# Timing marks or tool to lock timing on the 2016 GEN 2 1.4L turbo



## Ma v e n (Oct 8, 2018)

The timing marks on the cam gears are dots that go at 12oclock when timing.
The crank keyway goes at noon also.
The chain has colored links that line up on the timing dots.

The cam holding tool is _EN-51367 and goes on the hexagonal flats on the cams. Laser 7033 is an aftermarket kit with 3 tools including a version of the EN51367

you can actually rig up a set cheaper with some harbor freight wrenches and vice grips or welding.

tue bigger issue is resealing the injectors. There's no aftermarket variant of the tool that I'm aware of, and the factory kit is really large and obscenely expensive. Not properly resealing the injectors results in combustion leaks _


----------



## Bennycreech (May 28, 2020)

Thank you sir i wanted to make sure the kit i ordered was for the older style I got it today and i was thinking i cant lock the tool in the slots on the cams because mine only has a slot on the exhaust one the intake one has a lobe to run the fuel pump with no slot in it. On my chain i only have one colored link that is orange rest is all silver but i do have the dots on both up and key way up i will have to get or make the tool to lock cams i really thank you for the help i will keep fingers crossed on the fuel injectors.
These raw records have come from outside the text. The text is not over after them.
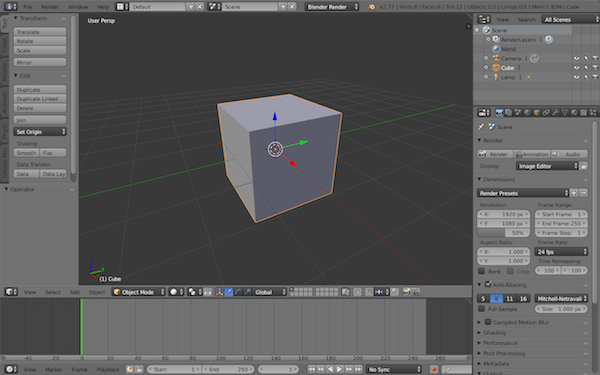Open the Add menu in viewport header

pyautogui.click(x=75, y=292)
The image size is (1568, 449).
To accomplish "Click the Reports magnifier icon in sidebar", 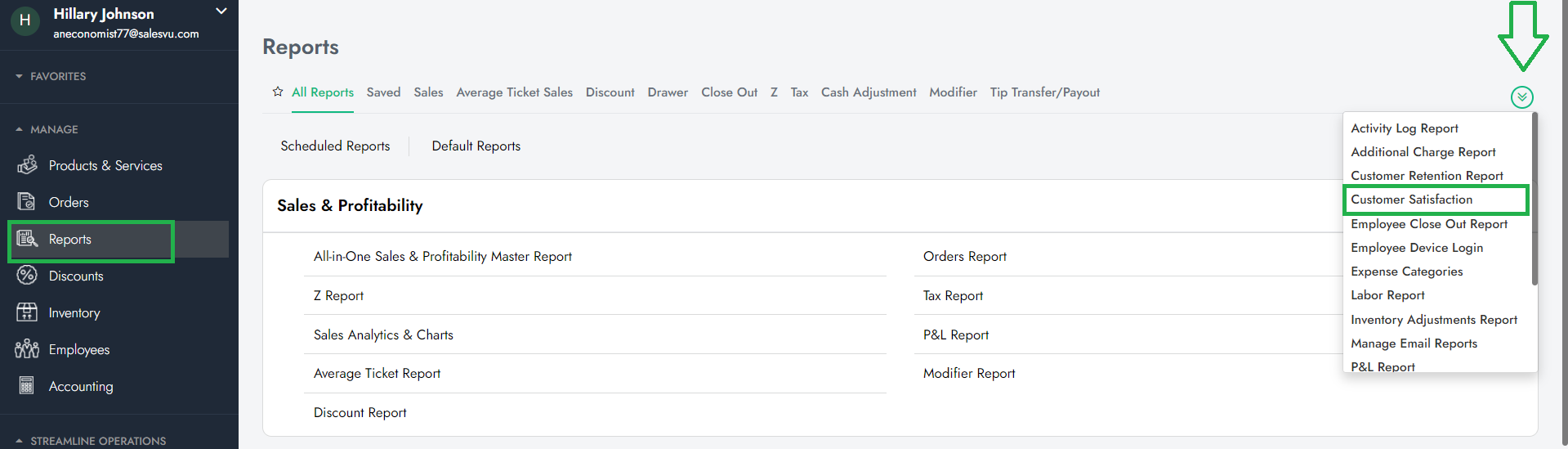I will (x=27, y=239).
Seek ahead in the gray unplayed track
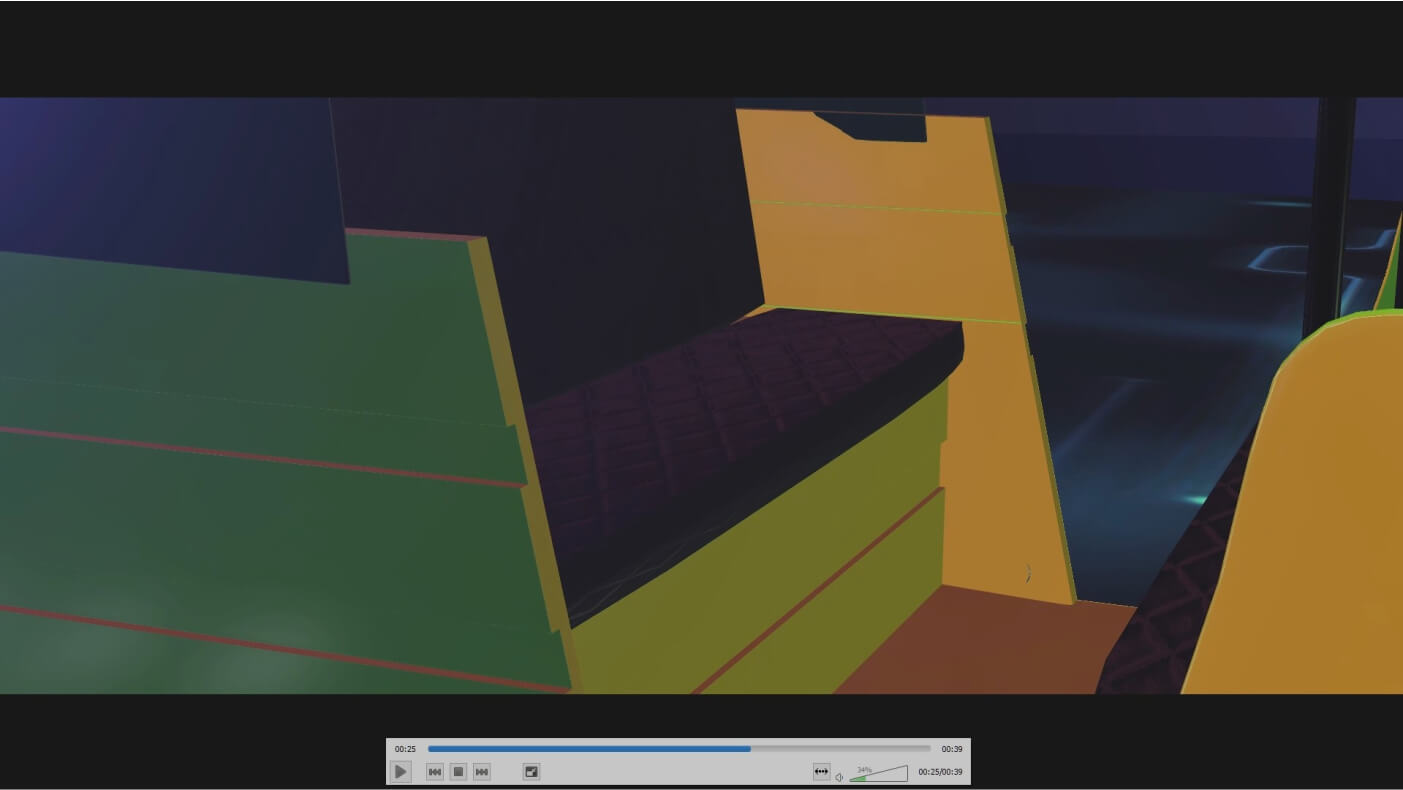 [840, 749]
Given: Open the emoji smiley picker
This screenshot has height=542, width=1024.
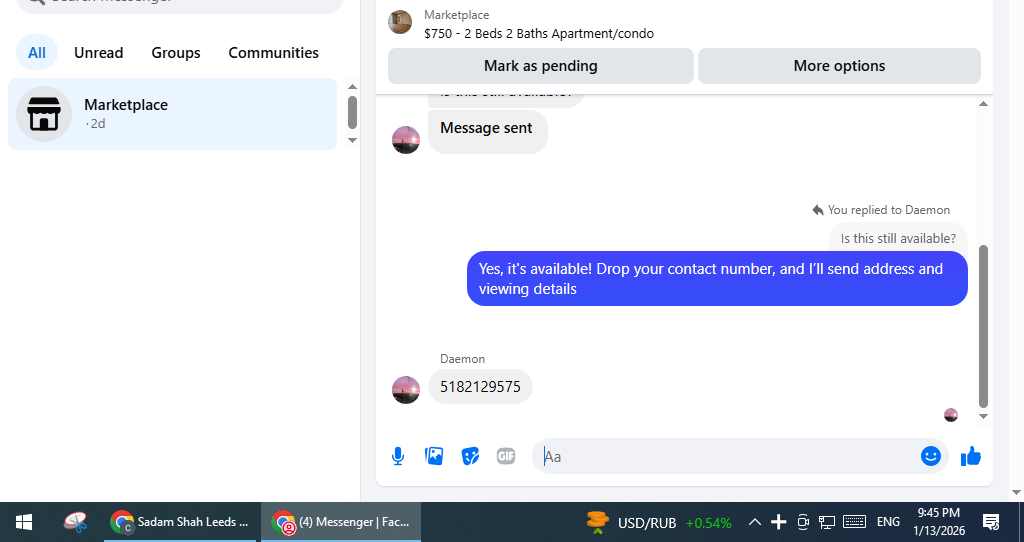Looking at the screenshot, I should (931, 456).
Thanks Ma v e n.


----------



## WillL84 (Aug 5, 2019)

You're out of your 60k mile powertrain warranty I'm assuming?


----------



## Bennycreech (May 28, 2020)

yes i am at 92k


----------



## WillL84 (Aug 5, 2019)

Bennycreech said:


> yes i am at 92k


That sucks then. Too bad GM won't do anything like an extended warranty due to this known issue with the 16 and 17 LE2 engines


----------



## Ma v e n (Oct 8, 2018)

WillL84 said:


> That sucks then. Too bad GM won't do anything like an extended warranty due to this known issue with the 16 and 17 LE2 engines


It's a known issue with millions and millions of engines from virtually every manufacturer.
It's not a GM only problem, and it's one that can easily be induced/avoided by customer actions, to provide a recall on all of them would be foolish. The 1.5L LFV suffered from LSPI to a larger degree and was harder to mitigate, that's why the Malibu also received more warranty dollars to rectify it.


----------